Таково последнее слово, с которым театр обращается к своим зрителям.
Конечно, Толстой в \"Анне Карениной\" \"любил мысль семейную\". Но разве это означает, что ею и исчерпывается все богатство романа, мощь его художественных и социальных обобщений? Прочитав прозу Толстого на уровне обыденного сознания, создатели спектакля оказались в стороне от поисков того света, к которому всегда так страстно стремился автор романа. Они — вольно или невольно — солидаризировались со Стивой Облонским, для которого \"все разнообразие, вся прелесть, вся красота жизни слагается из тени и света\". Ну, а если уж одолевает тень, то \"что же делать, так мир устроен\".
Увы, проблематичность такого вывода из романа Льва Толстого \"Анна Каренина\" — и его скудость — не искупается ни талантом автора пьесы, ни изобретательностью режиссуры, ни мастерством актеров весьма уважаемого московского театра.
(Свет и тени // Советская культура. 1984. 24 марта).
Вс. Вишневский. \"Оптимистическая трагедия\"

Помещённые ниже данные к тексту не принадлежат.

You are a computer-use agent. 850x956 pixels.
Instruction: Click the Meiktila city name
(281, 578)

Театр им. Ленинского комсомола Москва,
сентябрь 1984 г.
\"Оптимистическая трагедия\" Вс. Вишневского в Московском театре имени Ленинского комсомола— постановка, способная привлечь внимание и породить самый живой и разноречивый обмен мнениями.

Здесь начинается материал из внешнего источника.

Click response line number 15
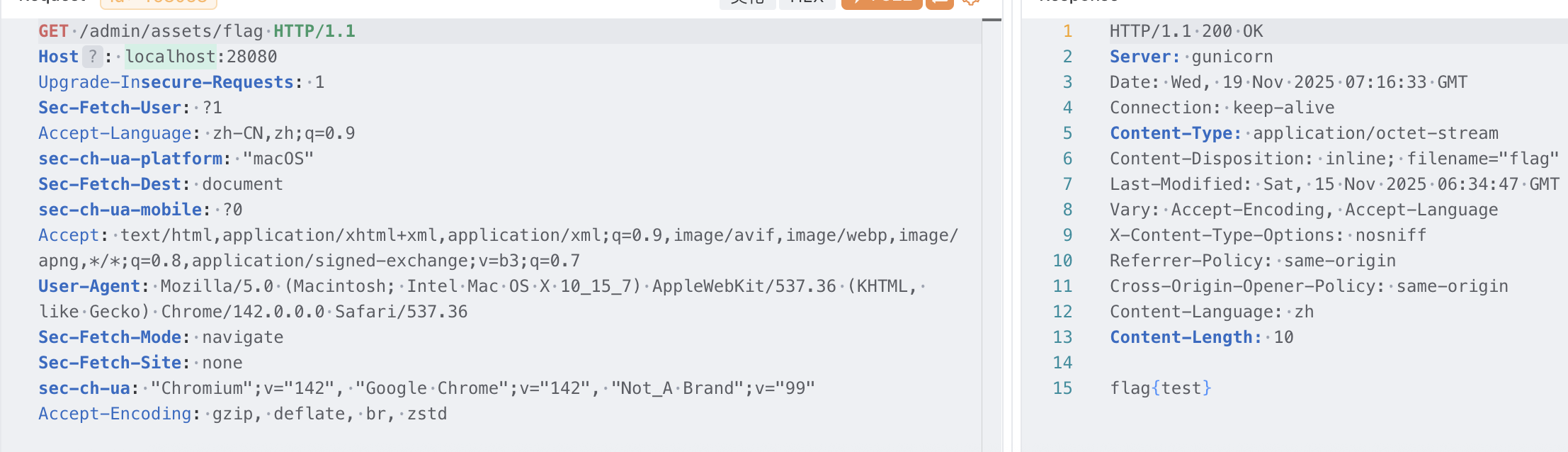Viewport: 1568px width, 452px height. (1062, 388)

Появление этого названия в репертуаре театра отмечено печатью двойственности: оно неожиданно и в то же время долгожданно. Мало что, кажется, предвещало обращение Марка Захарова к этому признанному шедевру советской драматургической классики — ни его репертуарные устремления, нацеленные в основном на современную драматургию, ни его увлечение музыкальными спектаклями, снискавшими громкую известность как у нас в стране, так и за рубежом, ни, наконец, явное тяготение режиссера к яркой и по преимуществу условно-игровой театральности. Вместе с тем театру, творчество которого адресовано молодому зрителю, трудно обходиться без большой драматургической классики, что проявилось, в частности, в обращении к чеховскому \"Иванову\", без освоения исторической и прежде всего революционной темы, интерес к которой выразился в постановке пьесы М. Шатрова \"Революционный этюд\" (\"Синие кони на красной траве\"). Эта тенденция явственно нуждалась в укреплении и развитии. Думается, итогом осознания этой потребности и стала постановка пьесы Вс. Вишневского на сцене Театра имени Ленинского комсомола.

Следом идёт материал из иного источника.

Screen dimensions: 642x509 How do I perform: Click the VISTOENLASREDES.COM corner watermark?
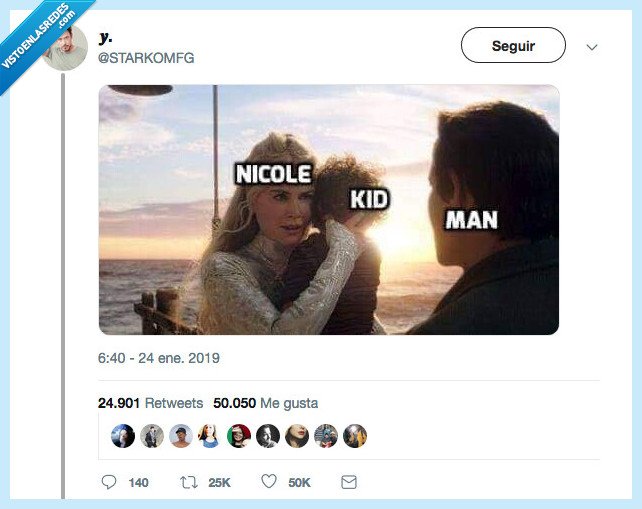pos(38,38)
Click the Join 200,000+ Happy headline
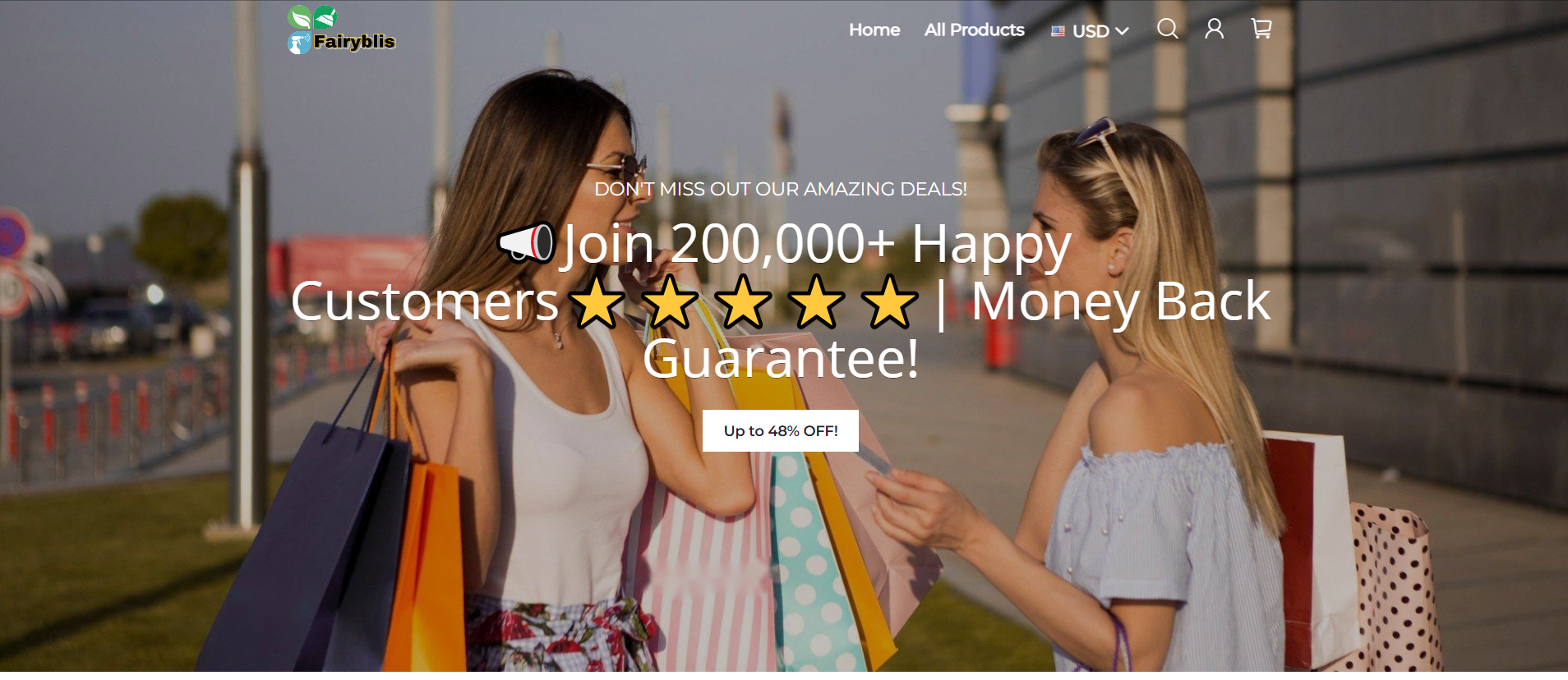This screenshot has width=1568, height=680. tap(815, 245)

Для всякого интересующегося театром человека встреча М. Захарова с \"Оптимистической трагедией\" заранее таила в себе множество волнующих проблем и открытых вопросов. После постановки \"Иванова\" с ее более чем дискуссионными итогами, где нерастворимым остатком сделались, на мой взгляд, резкое несоответствие авторскому стилю, зашифрованность режиссерской фантазии и экзотика обнаженных постановочных решений, в которых подчас возобладал алогизм театральной игры, трудно было прогнозировать результат обращения театра к пьесе Вс. Вишневского.